Wednesday, April 22, 2015

"I've had six drinks you need to get on my level girl!"

"CJ, it's a Wednesday night, I don't want to die."


"I'm going to buy you so many drinks," CJ had a dorky smile on his face.


"Well if you're buying," I winked and CJ winked back.


I had invited Alex out to karaoke with my roommates and I the day before. When we both declined a slightly awkward group text to hang out with one of our underage friends, CJ snap chatted me asking what I was up to tonight. I politely extended CJ an invite, and Alex forced him to join us. 


Alex was talking to my roommates and CJ had slid into the booth next to me. There was something disturbingly familiar about our physical proximity, and when we found ourselves at the less-crowded bar at the Blue Leprechaun, it could have been January: 



Once upon a January night, my roommates went to Blue Lep to meet up with Alex and his roommates. My best friend Sarah was in town and CJ surprised us by coming out with Alex.

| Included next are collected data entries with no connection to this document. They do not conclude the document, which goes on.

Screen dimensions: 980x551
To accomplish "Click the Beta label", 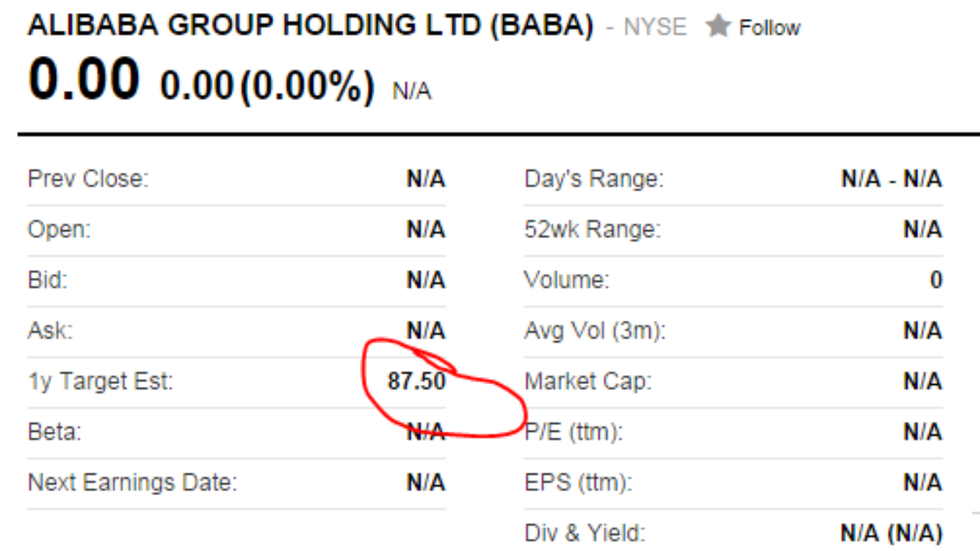I will pyautogui.click(x=54, y=432).
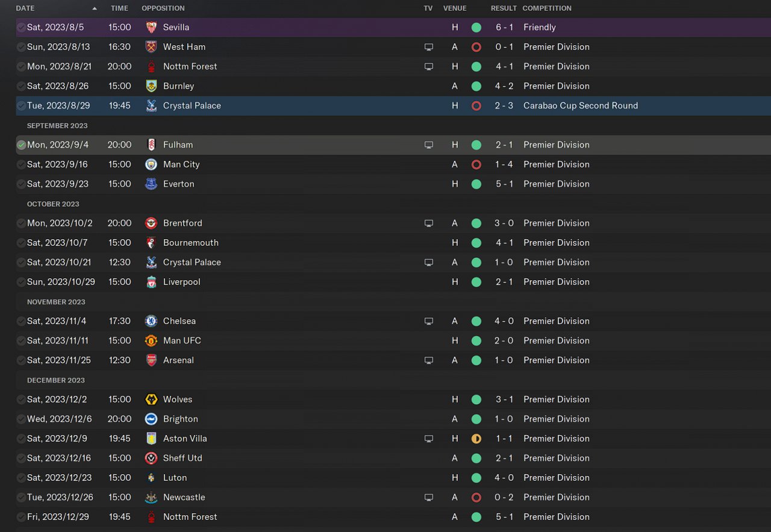Click the TV icon on West Ham row

(429, 47)
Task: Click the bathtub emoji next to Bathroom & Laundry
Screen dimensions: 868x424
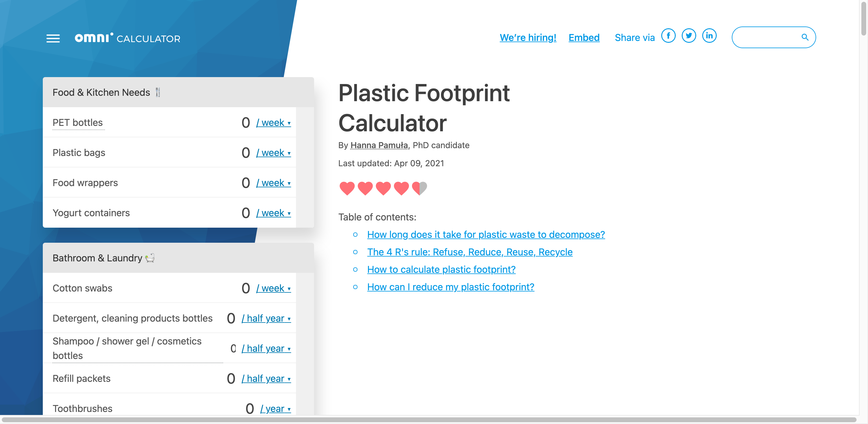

"I'm buying you a drink," CJ had touched my arm, and when we made our way to the downstairs bar, he got us a round of tequila shots and mixed drinks. As we did our shots, CJ seemed to find every excuse to lean in closer to me, to touch my hair, or put a hand on my waist. 


While CJ was flirting with me at the bar, Alex was telling Sarah (who would later tell me and I would run in circles around the bathroom panicking) what CJ told him earlier: "Things are really bad with Sarah right now, make sure nothing happens with Kaitlyn tonight."



Those words would kick off the whirlwind of the semester.


In April, we were standing at the exact same spot at the bar, waiting on a round of Jager bombs with Alex. I felt an arm snake around my waist and I didn't know how to feel about it. CJ was leaving the next day to see Sarah, he shouldn't have his arms around the one girl he had a history with. CJ put in another order with the bartender and the three of us barely finished our drinks before two more shots were in front of CJ and I, and CJ handed me a beer. 


"I learned open tango in lesson today," CJ burst out, "I've got to show you! Alex, watch the drinks," CJ's hand went from waist to take my hand.


Luckily, mostly everyone at the bar was upstairs for karaoke so we only had to weave the open tango around the empty high-top tables. We would end up ballroom dancing at the bar...


It was an uncommonly cold April night, the temperature had dipped below freezing. The similarities between the January night at Blue Lep and the current one were intensified by the fact that I had to wear my parka. But there was on major difference: in January, CJ didn't run out of the bar to take a phone call from Sarah.


An hour later, I grabbed my parka and Alex and I went on a mission to find CJ. We cornered him in a parking lot. Literally cornered him between a car and the building next to it, giving him no room to run away from us, only to hang up the phone and face the wrath of his two best friends.


"What are you doing?" I shouted the second he hung up the phone, "This could actually be your last time out with us. Ever. And you're not even going to hang out with us?"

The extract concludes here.